Passage given:
++++++
6

I'm doing an academic exercise (for personal growth). I want to find programming languages that allow you to define functions that are capable of accepting themselves (i.e., pointers to themselves) as arguments.

For example, in JavaScript:

function foo(x, y) {
    if (y === 0) return;
    x(x, y - 1);
}
foo(foo, 10);

The code above will execute foo() exactly 11 times before y reaches zero, causing the recursion to terminate.

I tried defining a similar function in OCaml like this:

let rec foo x y = if y < 1 then "hi" else x x (y - 1);;

But it failed with a type error:

Error: This expression has type 'a -> 'b -> 'c
   but an expression was expected of type 'a
   The type variable 'a occurs inside 'a -> 'b -> 'c

I'm wondering, is it possible to define such a function in OCaml? I'm particularly interested in OCaml because I know it has a global type inference system. I want to know if such functions are compatible with global type inference. Thus, I'm looking for examples of these types of functions in any language with global type inference.
++++++
Extracted material:
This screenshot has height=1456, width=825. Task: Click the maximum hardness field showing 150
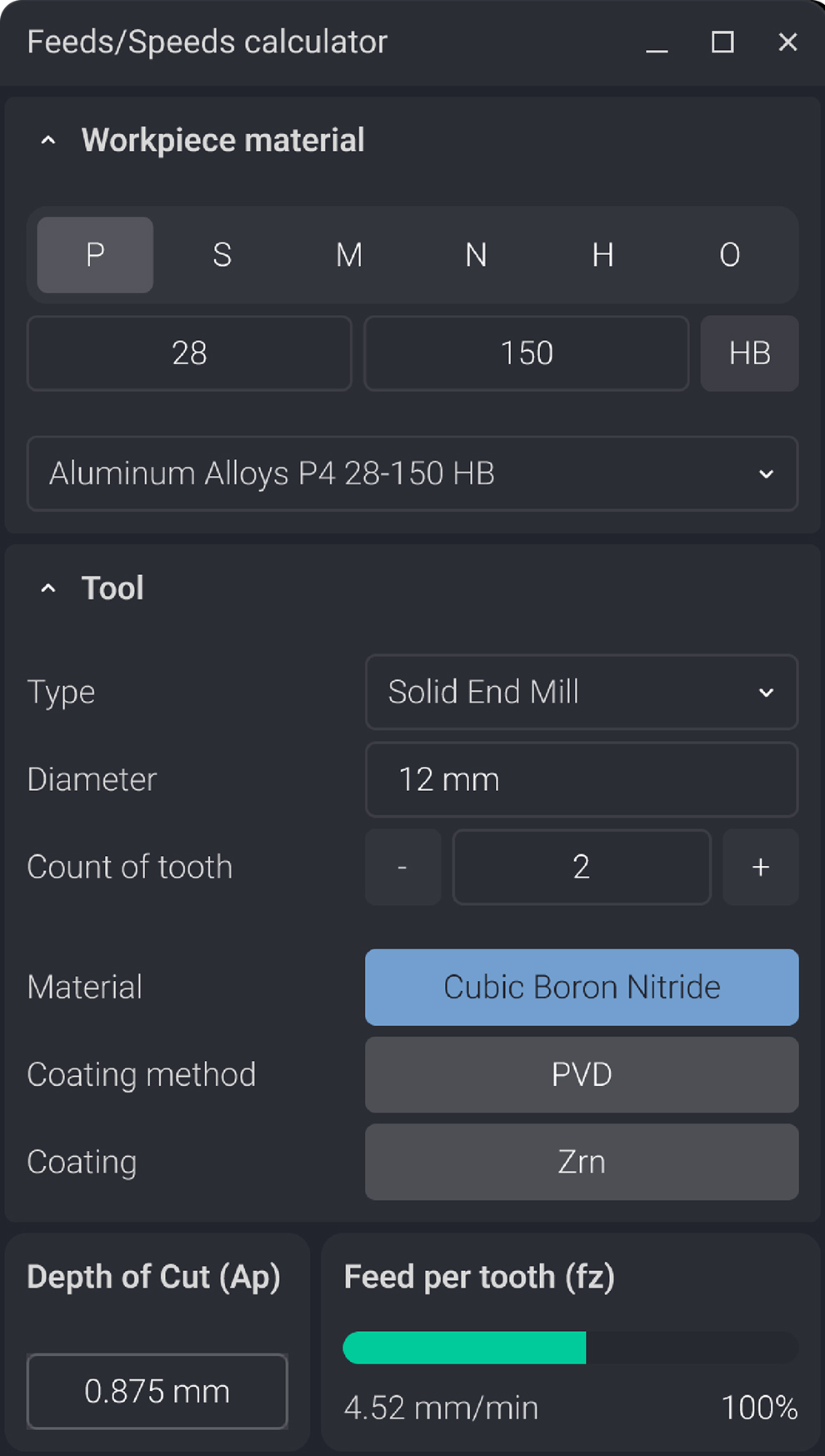pyautogui.click(x=527, y=353)
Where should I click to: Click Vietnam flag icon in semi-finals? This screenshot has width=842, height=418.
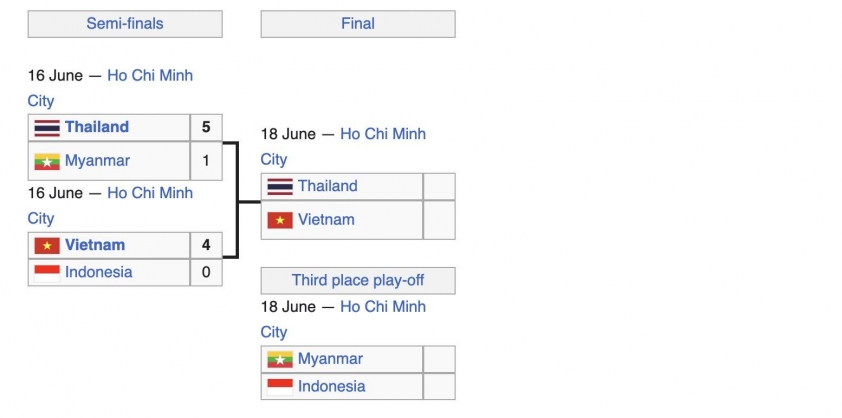pyautogui.click(x=47, y=246)
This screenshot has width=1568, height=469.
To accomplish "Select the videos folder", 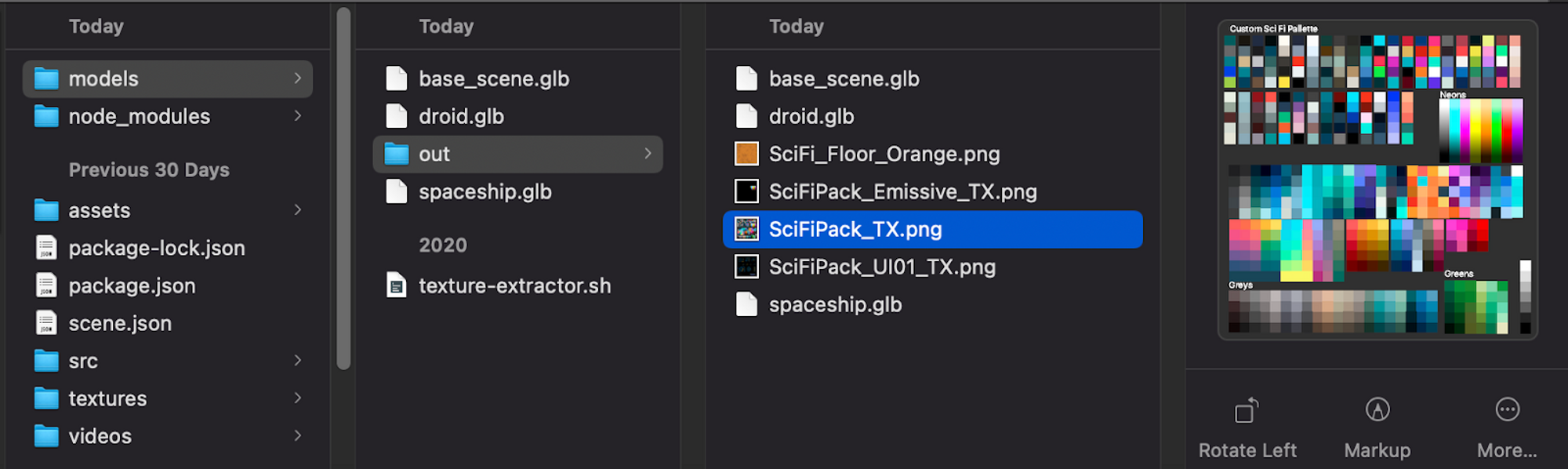I will click(100, 436).
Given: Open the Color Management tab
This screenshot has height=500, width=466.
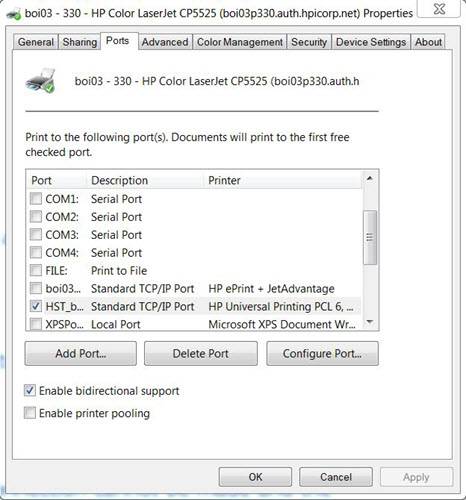Looking at the screenshot, I should coord(240,42).
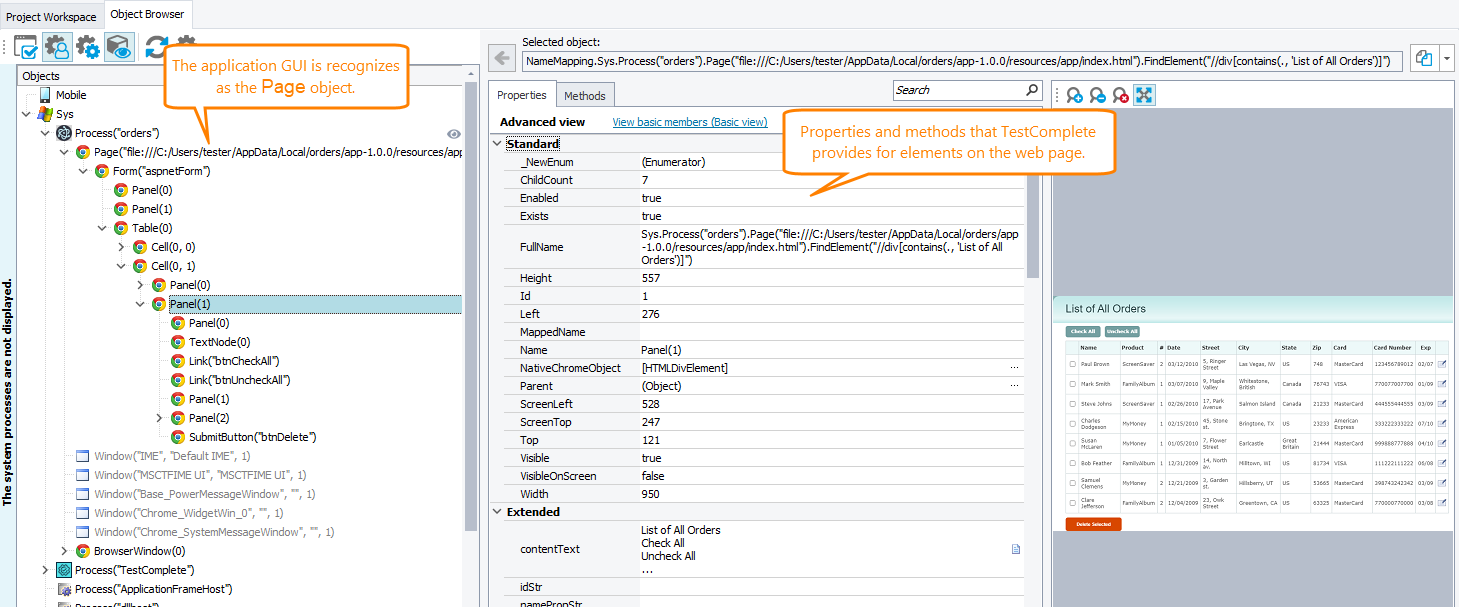Copy the selected object name using copy icon
1459x607 pixels.
click(x=1423, y=58)
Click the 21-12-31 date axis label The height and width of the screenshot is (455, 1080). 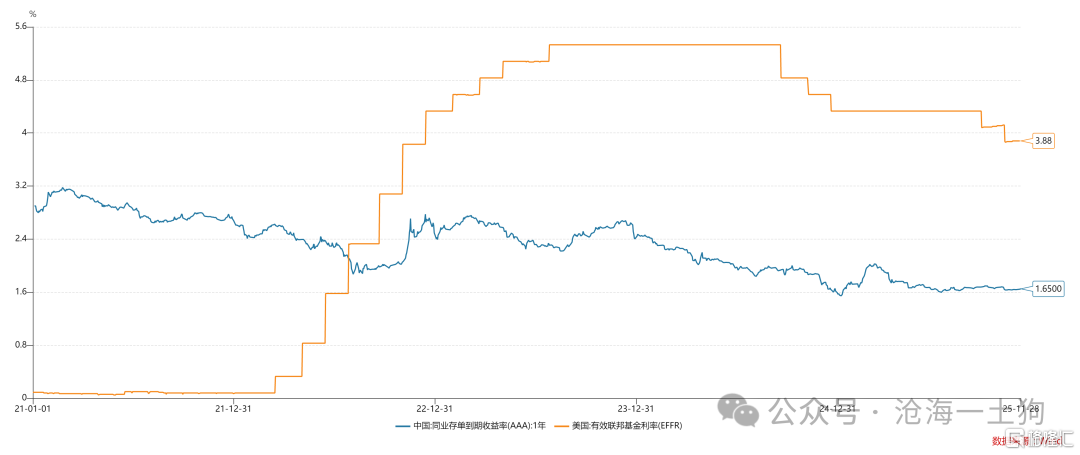pos(233,408)
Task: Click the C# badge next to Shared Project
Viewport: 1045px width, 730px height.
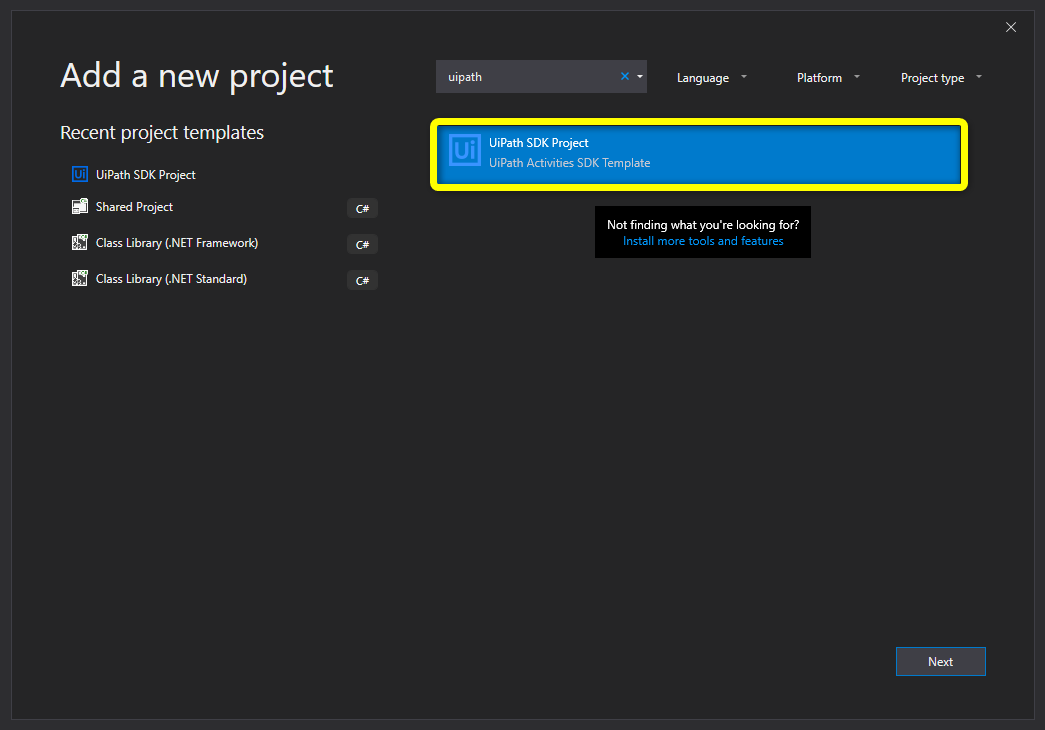Action: [x=362, y=208]
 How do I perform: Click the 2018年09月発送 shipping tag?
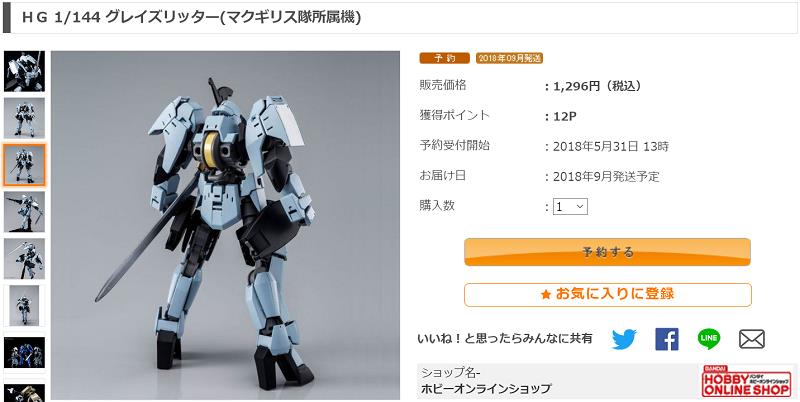pyautogui.click(x=509, y=58)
++++++
Exercises:
1. Retype the part of the forum post that begins at the words "I'm doing an" and stops after the words "themselves) as arguments.".
2. According to the forum post, how many times does the JavaScript code execute foo() before the recursion terminates?
3. Decide whether each statement agrees with the forum post, and support each yes or no with the words of the post that settle it.
(a) The OCaml definition failed with a type error.
(b) The writer is interested in OCaml because it has no type inference.
(c) In the JavaScript example, foo is first called with y set to 20.
The data is not needed for what follows.

Exercise responses:
1.
I'm doing an academic exercise (for personal growth). I want to find programming languages that allow you to define functions that are capable of accepting themselves (i.e., pointers to themselves) as arguments.

2. Exactly 11 times.

3.
(a) Yes: "But it failed with a type error"
(b) No: "I know it has a global type inference system"
(c) No: "foo(foo, 10);"